If the cluster version is used, the user can specify the shard to create the sharded table during table creation. Subsequent reads and writes to the sharded table are routed to the appropriate shard server based on the specified sharding key.
It should be noted that the cluster version can also create non-sharded table. If the user does not create a sharded table after connecting to mongos, a non-sharded table will be created by default and stored on a shard server, which will limit capacity and performance.
Select sharding policy
The common sharding methods for DDS clusters include Range and Hash.
Range sharding
The range sharding method divides the data into multiple chunks according to the range of the sharding key, and each chunk (default configuration is 64MB) stores a part of data with continuous range. Range sharding can meet the needs of range queries, but its drawbacks are also evident. If the write model of the service has a clear tendency to increment or decrement according to the sharding key, the write operations will be largely distributed on the same shard, resulting in the failure to expand the write capacity.
Hash sharding
The hash sharding method first calculates the hash value of the sharding key, and then distributes the document into different chunks based on the range of hash values. Hash sharding can ensure that the distribution of data on each shard is basically balanced. However, the disadvantage is that if a range query occurs, the mongos node needs to broadcast the request to the shard server, which will lead to a decline in query efficiency.
Select sharding key
The selection of sharding key needs to ensure that the data distribution is sufficiently discrete, the storage capacity of each shard is balanced, and the data operations can be evenly distributed to all shards in the cluster.
If the sharding key is not properly selected, it may lead to uneven load of each shard, resulting in the inability to split due to jumbo chunk. Moreover, once the sharding key is determined, it cannot be changed during the operations, you need to create a new table using new sharding key and then re-import the data.
When selecting a shard key, the following factors should be considered:
Distinction of sharding key
The value base of sharding key determines the maximum number of chunks to be included. If the value base is too small, the number of chunks will be very low, which may lead to uneven load. For example, setting the sharding key based on "gender" is not a reasonable choice, because "gender" only has two values: "male" and "female", so there can be up to 2 chunks.
Whether the value distribution of the sharding key is even
If there is a hot spot in the value of sharding key, it may also lead to uneven sharding load. For example, if "country" is used as the sharding key, the load will be uneven due to differences in population between countries. Countries with a large population will have large storage capacity and many requests, while countries with a small population will have small storage capacity and few requests. In this scenario, you can consider using a composite key as the sharding key to reduce the probability of hot spots.
Whether to write monotonically according to the sharding key
If the service reads and writes according to the increment or decrement trend of the sharding key, requests may be concentrated on a certain chunk at a certain moment, and the advantages of multiple shards in the cluster cannot be fully utilized. For example, in the scenario where logs are stored, data is written to the same chunk at a certain time if the range sharding is performed based on the log creation time. In this scenario, you can consider composite sharding key or hash sharding to avoid this.
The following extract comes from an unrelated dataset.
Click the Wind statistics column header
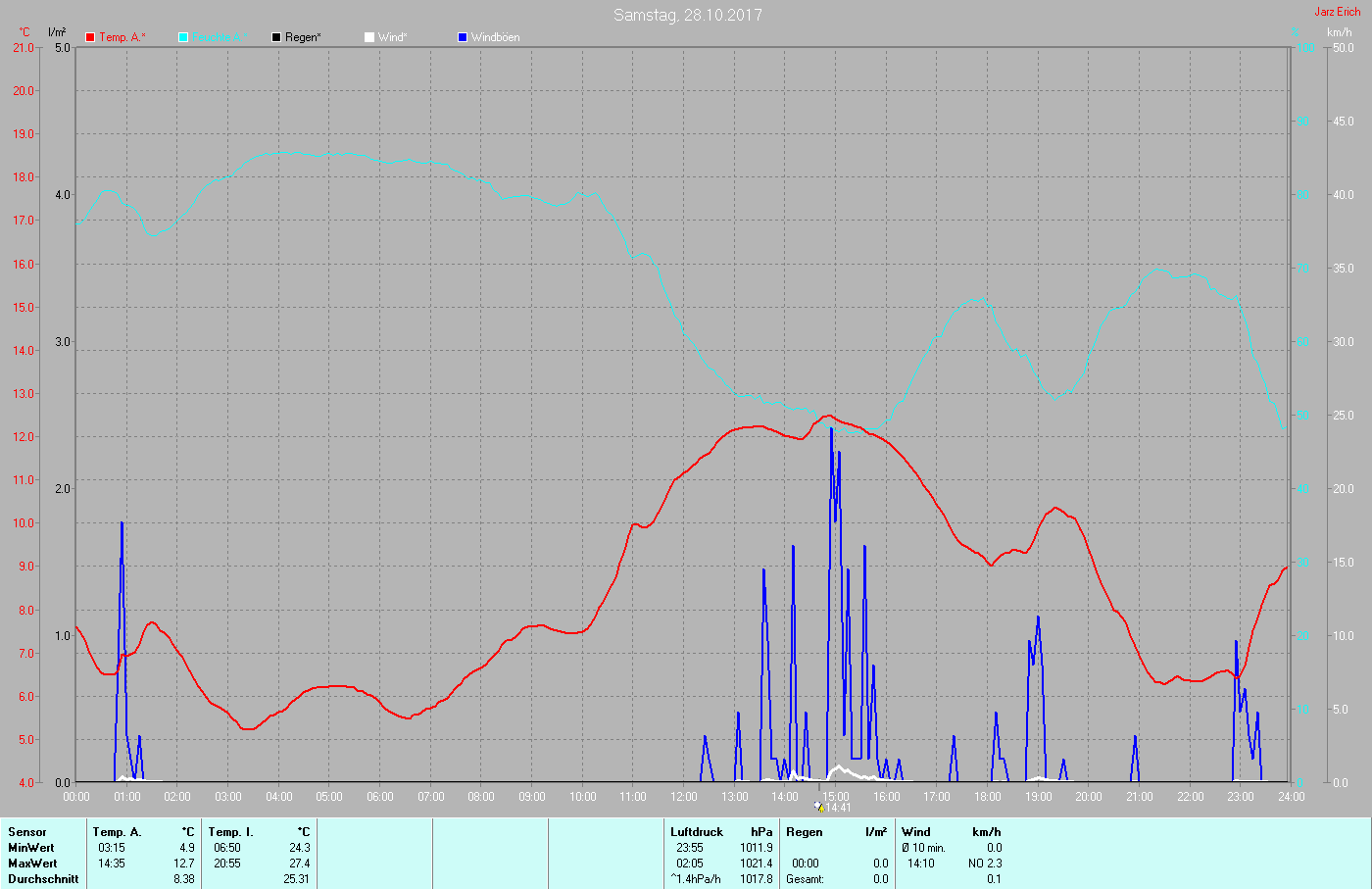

Query whether the model contains a sharding key
After determining the sharding key, you need to consider whether the sharding key is included in the query request of the service. The mongos node forwards the request to the corresponding shard server based on the sharding key in the query request. If the query request does not contain a sharding key, then the mongos node broadcasts the request to all the shard servers on the backend for scatter/gather queries, which degrades the query performance.
Create sharded table and related considerations
Use the mongo shell client to connect to the mongos node, and the steps and commands to create a sharded table are as follows.
1. Set the corresponding database to shard mode.
sh.enableSharding(<database>)
2. Specify a sharding key to create the sharded table.
sh.shardCollection(<namespace>, <key>, <unique>, <options>)
The parameters in the command are as follows:
namespace: It is in the form of ".", such as "mydb.myshardcollection".
key: Indicates the sharding key and sharding policy, 1 means range sharding, and "hashed" means hash sharding. For example, {"myshardKey": "hashed"}.
unique: Indicates whether the sharding key has a global uniqueness constraint, true means unique, and can only be false for hash sharding.
options: Indicates the parameter options for sharding, which can specify the number of pre-allocated chunks for hash sharding, such as {numInitialChunks: 5}. The default size of each chunk is 64MB, and chunks can be pre-allocated through numInitialChunks for hash sharding, which can effectively reduce the performance jitter caused by chunk split migration during the write process.